According to the Complaint, on May 31, 2016, Celator Pharmaceuticals, Inc. (“Celator” or the “Company”) and Jazz Pharmaceuticals plc (“Jazz”) issued a joint press release announcing that they had entered into an Agreement and Plan of Merger dated May 27, 2016 (the “Merger Agreement”) to sell Celator to Jazz. Subject to the terms of the Merger Agreement, Merger Sub commenced a tender offer (the “Offer”) to purchase all of the outstanding shares of Celator common stock for $30.25 in cash for each share of Celator they own (the “Offer Price”). Following consummation of the Offer, Merger Sub will merge with and into Celator with the Company surviving as a wholly-owned subsidiary of Jazz. The Proposed Transaction is valued at approximately $1.5 billion. On June 10, 2016, Celator filed a Recommendation Statement on Schedule 14D-9 Solicitation/ Recommendation Statement (the “Recommendation Statement”) with the U.S. Securities and Exchange Commission (“SEC”).

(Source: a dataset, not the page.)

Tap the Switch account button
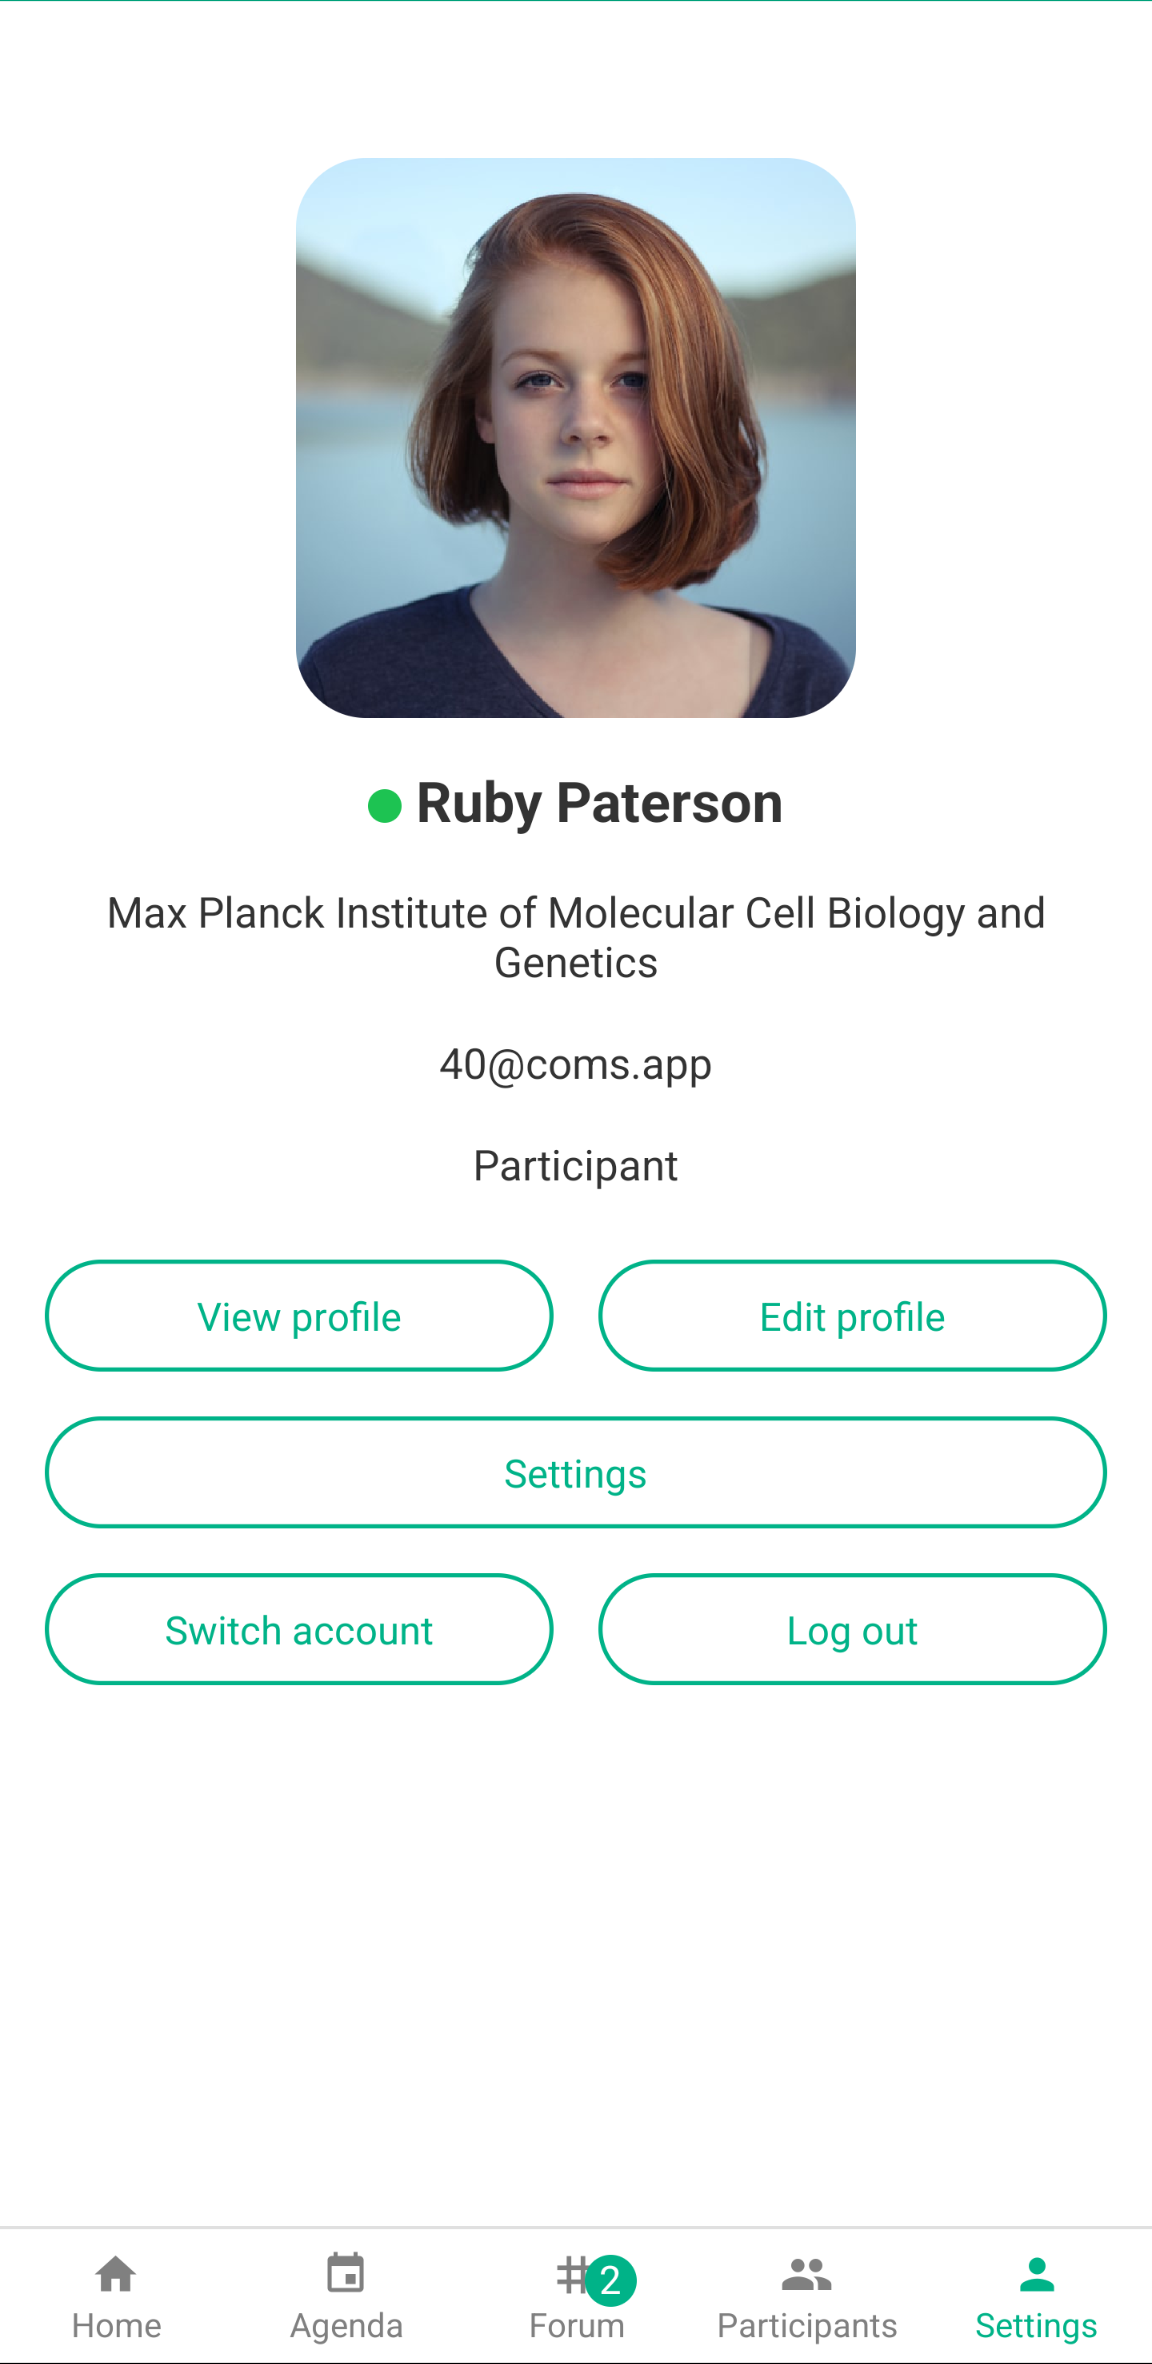The width and height of the screenshot is (1152, 2364). point(299,1630)
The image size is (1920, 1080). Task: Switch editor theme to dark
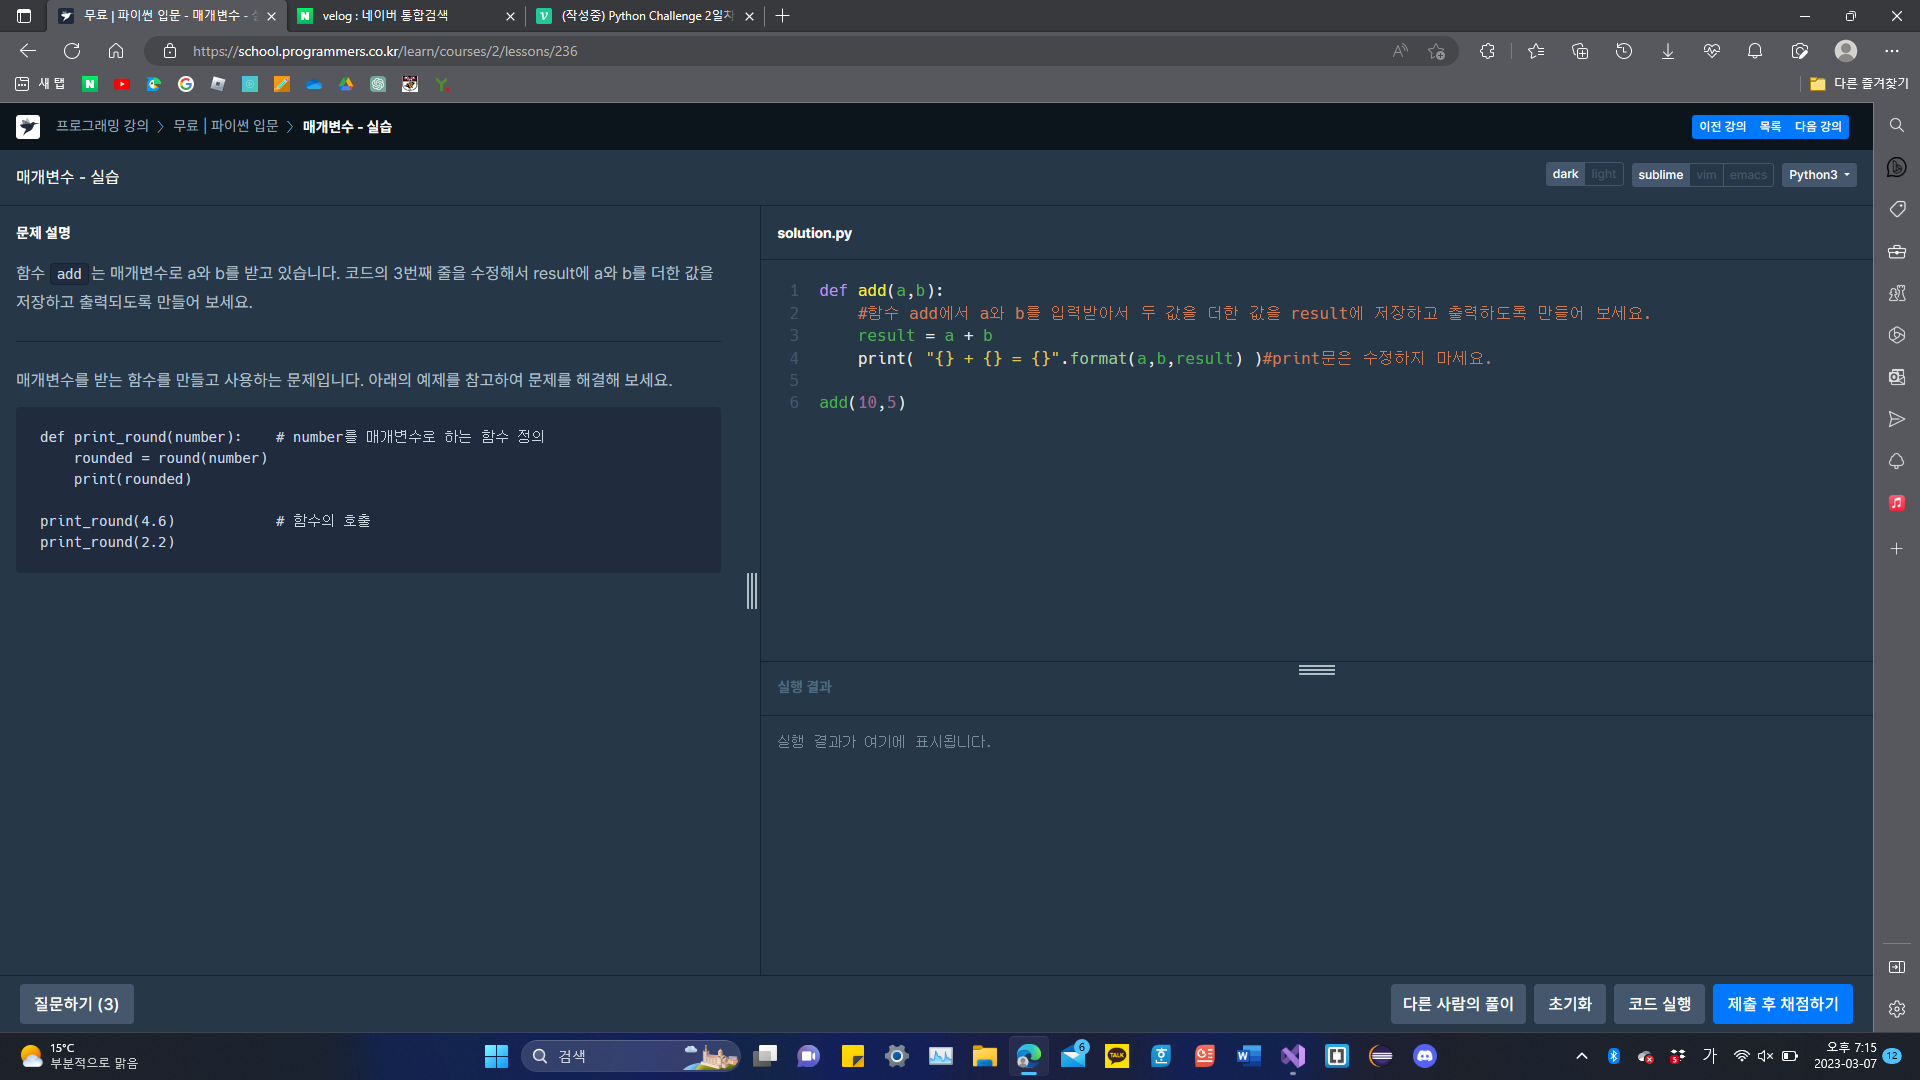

The Complaint alleges the Recommendation Statement, which recommends that Celator stockholders vote in favor of the Proposed Transaction, omits or misrepresents material information concerning, among other things: (i) the background of the Proposed Transaction; (ii) the data and inputs underlying the financial valuation exercises that purportedly support the so-called “fairness opinion” provided by Celator’s financial advisor, MTS Securities, LLC (“MTS Securities”); and (iii) Celator’s financial projections, relied upon by MTS Securities.
This case was administratively terminated on July 8, 2016.